[你的任务] 将下面这段评论《春尽江南》的文字中，从“格非说,今天这个时代,老成、”开始、到“漠的内心生活,并传达梦想对于我们的重要。”为止（两端均包括在内）的部分一字不改地抄写出来。

[文本片段]
******
格非说,今天这个时代,老成、狡诈,我们不可能轻易驾驭它,对个体而讲,今天是个强大得多的对手。从这个角度来讲,端午要面对的挑战肯定比秀米和谭功达更孤绝。正因为如此,他的坚持才更有价值。

因此格非给《春尽江南》一个大团圆的结局。谭端午戒了烟,也读完了欧阳修的《新五代史》,开始写小说,故事的开始是普济的小农村。并将20年前留给李秀蓉的诗《祭台上的月亮》续写成了长诗《睡莲》。

这表明了诗人不再只沉浸在个人的净土,他将完成自我身份的回归和责任担当,不再躲避,不再成为事不关己的局外人。只要知识分子的高举理性的旗子,将人文情怀延续下去,乌托邦的精神就永远不会消失。

就如学者洪治纲说,就《春尽江南》而言,格非并不是想高举乌托邦的大旗,与失序的现实进行唐吉诃德的战斗,而是要通过一些令人敬畏的人物,质疑我们日趋荒漠的内心生活,并传达梦想对于我们的重要。

绿珠也从云南龙孜到了鹤浦,准备在一家街道办的幼儿园当老师,过一种踏实而又朴素的生活。精神病院被拆迁了,王元庆也回家生活了。

都市社会的乱象似乎一切都回到了正常的轨道。“乌托邦”的理想终将开始下一个轮回,知识分子的追寻永远都在路上。“江南无春”的时代困境这都是暂时的,只要我们重新高举理性科学的昂扬的时代精神,“春风”终将又会“绿江南”。
******
[给定材料]

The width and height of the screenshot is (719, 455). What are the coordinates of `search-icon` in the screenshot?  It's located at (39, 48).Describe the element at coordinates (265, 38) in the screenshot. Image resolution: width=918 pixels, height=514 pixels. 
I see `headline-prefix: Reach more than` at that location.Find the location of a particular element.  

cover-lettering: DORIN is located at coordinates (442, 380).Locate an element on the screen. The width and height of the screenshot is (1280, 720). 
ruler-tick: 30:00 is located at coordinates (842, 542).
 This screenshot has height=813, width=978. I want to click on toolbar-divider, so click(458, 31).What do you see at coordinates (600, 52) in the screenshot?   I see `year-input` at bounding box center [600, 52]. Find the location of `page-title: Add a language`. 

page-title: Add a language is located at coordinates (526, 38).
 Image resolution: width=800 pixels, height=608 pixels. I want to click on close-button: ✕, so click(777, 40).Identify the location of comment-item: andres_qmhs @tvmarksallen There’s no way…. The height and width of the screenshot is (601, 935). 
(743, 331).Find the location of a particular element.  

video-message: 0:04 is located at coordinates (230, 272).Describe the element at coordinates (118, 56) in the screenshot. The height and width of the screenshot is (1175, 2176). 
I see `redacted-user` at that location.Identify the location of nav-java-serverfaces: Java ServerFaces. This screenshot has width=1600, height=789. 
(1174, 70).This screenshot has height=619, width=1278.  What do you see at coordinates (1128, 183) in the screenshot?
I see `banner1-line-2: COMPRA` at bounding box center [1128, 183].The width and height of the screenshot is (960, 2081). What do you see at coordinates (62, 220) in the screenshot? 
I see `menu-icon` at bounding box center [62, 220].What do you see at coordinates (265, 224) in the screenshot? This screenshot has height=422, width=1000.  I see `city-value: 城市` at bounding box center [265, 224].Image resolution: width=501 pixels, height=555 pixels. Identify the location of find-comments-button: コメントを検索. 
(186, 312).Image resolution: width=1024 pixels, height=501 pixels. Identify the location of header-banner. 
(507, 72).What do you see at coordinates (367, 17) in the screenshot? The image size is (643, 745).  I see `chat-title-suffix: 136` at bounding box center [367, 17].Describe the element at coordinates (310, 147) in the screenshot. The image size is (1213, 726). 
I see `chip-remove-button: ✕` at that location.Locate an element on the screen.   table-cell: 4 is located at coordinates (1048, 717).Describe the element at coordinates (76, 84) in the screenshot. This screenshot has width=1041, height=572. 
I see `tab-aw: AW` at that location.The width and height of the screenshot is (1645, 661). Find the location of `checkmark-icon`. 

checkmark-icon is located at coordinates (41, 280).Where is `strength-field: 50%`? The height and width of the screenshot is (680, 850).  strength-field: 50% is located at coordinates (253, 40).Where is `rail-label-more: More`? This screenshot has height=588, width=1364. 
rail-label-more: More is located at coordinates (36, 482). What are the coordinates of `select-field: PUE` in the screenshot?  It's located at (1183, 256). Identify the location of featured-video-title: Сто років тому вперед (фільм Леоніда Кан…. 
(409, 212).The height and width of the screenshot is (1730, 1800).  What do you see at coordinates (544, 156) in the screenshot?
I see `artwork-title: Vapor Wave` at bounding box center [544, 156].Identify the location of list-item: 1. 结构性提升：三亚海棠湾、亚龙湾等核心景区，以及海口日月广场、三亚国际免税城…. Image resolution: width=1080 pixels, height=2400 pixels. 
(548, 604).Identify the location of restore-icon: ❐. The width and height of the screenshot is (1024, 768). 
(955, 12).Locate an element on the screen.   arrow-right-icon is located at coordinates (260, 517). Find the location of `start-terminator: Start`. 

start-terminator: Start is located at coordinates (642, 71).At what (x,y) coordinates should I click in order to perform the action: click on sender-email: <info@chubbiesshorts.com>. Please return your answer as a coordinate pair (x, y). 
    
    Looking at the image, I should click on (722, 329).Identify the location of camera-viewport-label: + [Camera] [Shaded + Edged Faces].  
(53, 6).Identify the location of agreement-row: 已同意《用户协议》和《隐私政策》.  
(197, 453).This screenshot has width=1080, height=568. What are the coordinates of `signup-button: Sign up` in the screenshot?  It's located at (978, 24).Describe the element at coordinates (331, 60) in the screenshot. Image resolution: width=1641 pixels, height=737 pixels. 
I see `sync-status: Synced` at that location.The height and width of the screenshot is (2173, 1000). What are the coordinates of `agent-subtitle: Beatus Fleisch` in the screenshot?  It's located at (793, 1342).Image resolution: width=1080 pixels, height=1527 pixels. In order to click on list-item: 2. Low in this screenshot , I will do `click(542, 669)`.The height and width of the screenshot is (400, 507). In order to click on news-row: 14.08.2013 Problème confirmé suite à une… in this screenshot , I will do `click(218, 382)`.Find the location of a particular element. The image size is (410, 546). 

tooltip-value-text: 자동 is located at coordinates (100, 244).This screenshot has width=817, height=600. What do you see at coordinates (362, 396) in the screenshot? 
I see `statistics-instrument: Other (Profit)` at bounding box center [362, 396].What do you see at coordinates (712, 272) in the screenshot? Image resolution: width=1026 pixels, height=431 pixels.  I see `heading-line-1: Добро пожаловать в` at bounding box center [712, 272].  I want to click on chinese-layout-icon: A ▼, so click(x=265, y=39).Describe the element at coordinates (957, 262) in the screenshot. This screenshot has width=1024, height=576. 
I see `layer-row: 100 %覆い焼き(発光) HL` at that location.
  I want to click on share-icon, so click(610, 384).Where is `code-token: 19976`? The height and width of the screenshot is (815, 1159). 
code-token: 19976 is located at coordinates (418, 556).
******
[回答]
格非说,今天这个时代,老成、狡诈,我们不可能轻易驾驭它,对个体而讲,今天是个强大得多的对手。从这个角度来讲,端午要面对的挑战肯定比秀米和谭功达更孤绝。正因为如此,他的坚持才更有价值。

因此格非给《春尽江南》一个大团圆的结局。谭端午戒了烟,也读完了欧阳修的《新五代史》,开始写小说,故事的开始是普济的小农村。并将20年前留给李秀蓉的诗《祭台上的月亮》续写成了长诗《睡莲》。

这表明了诗人不再只沉浸在个人的净土,他将完成自我身份的回归和责任担当,不再躲避,不再成为事不关己的局外人。只要知识分子的高举理性的旗子,将人文情怀延续下去,乌托邦的精神就永远不会消失。

就如学者洪治纲说,就《春尽江南》而言,格非并不是想高举乌托邦的大旗,与失序的现实进行唐吉诃德的战斗,而是要通过一些令人敬畏的人物,质疑我们日趋荒漠的内心生活,并传达梦想对于我们的重要。